Ein junger Schwarzer, irgendwo in einer Telefonzelle. Eine kalte Nacht, es regnet in Strömen in der Stadt, die offenbar in Europa liegt. Der Mann wählt eine Nummer, am anderen Ende der Leitung hebt ein älterer Herr ab. Er sitzt in einem behaglichen Wohnzimmer in Afrika. ›Hallo Vater‹, sagt der junge Mann, ›hier ist Christian.‹ (…) ›Wie geht es Dir?‹, fragt der Vater. ›Hast Du schon eine Wohnung? Hast Du Dich an der Uni eingeschrieben?‹ Der Sohn antwortet ausweichend, kurze Sequenzen werden eingeblendet: Der junge Mann flüchtet vor Polizisten, sitzt bettelnd auf der Straße. ›Aidez-moi‹, ›Helfen Sie mir‹, hat er auf ein Plakat geschrieben. Frierend nächtigt er unter einer Brücke, Kartons als Bettstatt. ›Ich kann Anspannung in Deiner Stimme hören‹, fragt der Vater besorgt. ›Ach, das ist nur, weil ich den ganzen Tag durch die Stadt gelaufen bin. Ich habe so viel zu tun‹, gibt der Befragte zurück. ›Leaving is not always living‹ lautet der letzte Satz im Abspann – ›Weggehen bedeutet nicht immer Leben‹.« (Der Film entstand unter der Federführung des Schweizer Bundesamts für Migration.)

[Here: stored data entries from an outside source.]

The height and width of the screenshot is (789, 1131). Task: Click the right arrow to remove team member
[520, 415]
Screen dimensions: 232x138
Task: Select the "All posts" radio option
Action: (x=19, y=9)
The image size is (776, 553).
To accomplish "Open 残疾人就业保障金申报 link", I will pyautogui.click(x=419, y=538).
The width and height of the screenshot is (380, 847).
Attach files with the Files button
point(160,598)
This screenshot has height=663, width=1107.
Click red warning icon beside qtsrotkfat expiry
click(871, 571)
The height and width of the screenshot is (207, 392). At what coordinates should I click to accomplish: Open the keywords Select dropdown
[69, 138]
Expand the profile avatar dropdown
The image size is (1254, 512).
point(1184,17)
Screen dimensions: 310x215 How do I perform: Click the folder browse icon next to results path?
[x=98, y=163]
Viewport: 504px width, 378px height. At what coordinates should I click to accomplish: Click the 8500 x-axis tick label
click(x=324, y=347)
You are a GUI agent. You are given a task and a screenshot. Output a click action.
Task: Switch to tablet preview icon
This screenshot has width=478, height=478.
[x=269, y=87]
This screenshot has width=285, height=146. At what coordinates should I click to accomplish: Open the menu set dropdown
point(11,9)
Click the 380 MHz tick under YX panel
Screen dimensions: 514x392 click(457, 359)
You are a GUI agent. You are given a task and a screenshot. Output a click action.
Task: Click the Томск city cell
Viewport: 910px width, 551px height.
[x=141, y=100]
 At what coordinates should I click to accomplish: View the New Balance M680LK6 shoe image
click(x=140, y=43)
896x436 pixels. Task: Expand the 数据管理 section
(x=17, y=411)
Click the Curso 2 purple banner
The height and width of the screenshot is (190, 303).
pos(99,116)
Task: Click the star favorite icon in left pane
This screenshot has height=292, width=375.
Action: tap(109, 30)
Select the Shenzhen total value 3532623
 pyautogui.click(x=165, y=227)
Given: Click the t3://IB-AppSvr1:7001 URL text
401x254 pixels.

Ich war auf diesen Beitrag aufmerksam geworden, weil er das damalige EU-Programm AENEAS veranschaulichte, und ich daraufhin einen Typus des Missbrauchs von Traditionen der antiken Mythologie skandalisieren wollte, durch den eine ökonomisch fundierte Interessenpolitik Anteil an den Weihen des abendländischen Bildungserbes erlangen will. Besonders perfide: Der Namensgeber des Programms, der Trojaner Aeneas, der mit seinem alten Vater Anchises auf dem Rücken und seinem kleinen Sohn Ascanius an der Hand aus der brennenden Stadt flüchtet, kann im Subtext als der Eindringling in Italien interpretiert werden, der dort im Kampf mit den Indigenen das spätere Rom gründet und dessen moderner Prototyp als potenzieller Eindringlich und Usurpator ferngehalten werden müsse.
Der Zynismus der Propaganda ist im ägyptischen Video der gleiche. Im aktuellen Fall tritt er allerdings umso krasser hervor, weil der Begriff der »Remigration«, die eben schon im Vorfeld verhindert werden soll, hierzulande in den vergangenen Monaten Tausende und Abertausende auf die Straße getrieben hat, und weil gleichzeitig die EU gegen die Kritik in vielen Zeitungen und anderen Medien isoliert dasteht: Kritik, die in unterschiedlichen Tonlagen, aber gleichem Tenor vorgebracht wird. Genannt seien nur wenige Beispiele: SPIEGEL (»Europa verkauft sein moralisches Kapital«), NZZ (»Mit dem Milliardenpaket kauft man sich den guten Willen in Kairo – doch Skepsis ist geboten.«), FAZ (»Heftige Kritik an geplantem EU-Migrationsabkommen mit Ägypten«).
Der EU fällt nichts Besseres ein, als dieselbe Taktik zu wiederholen, die an der Identitären Bewegung kritisiert wird. Nur dass inzwischen auf humanistische Umhüllung mittels Rückgriffs auf antike Mythologie verzichtet wird.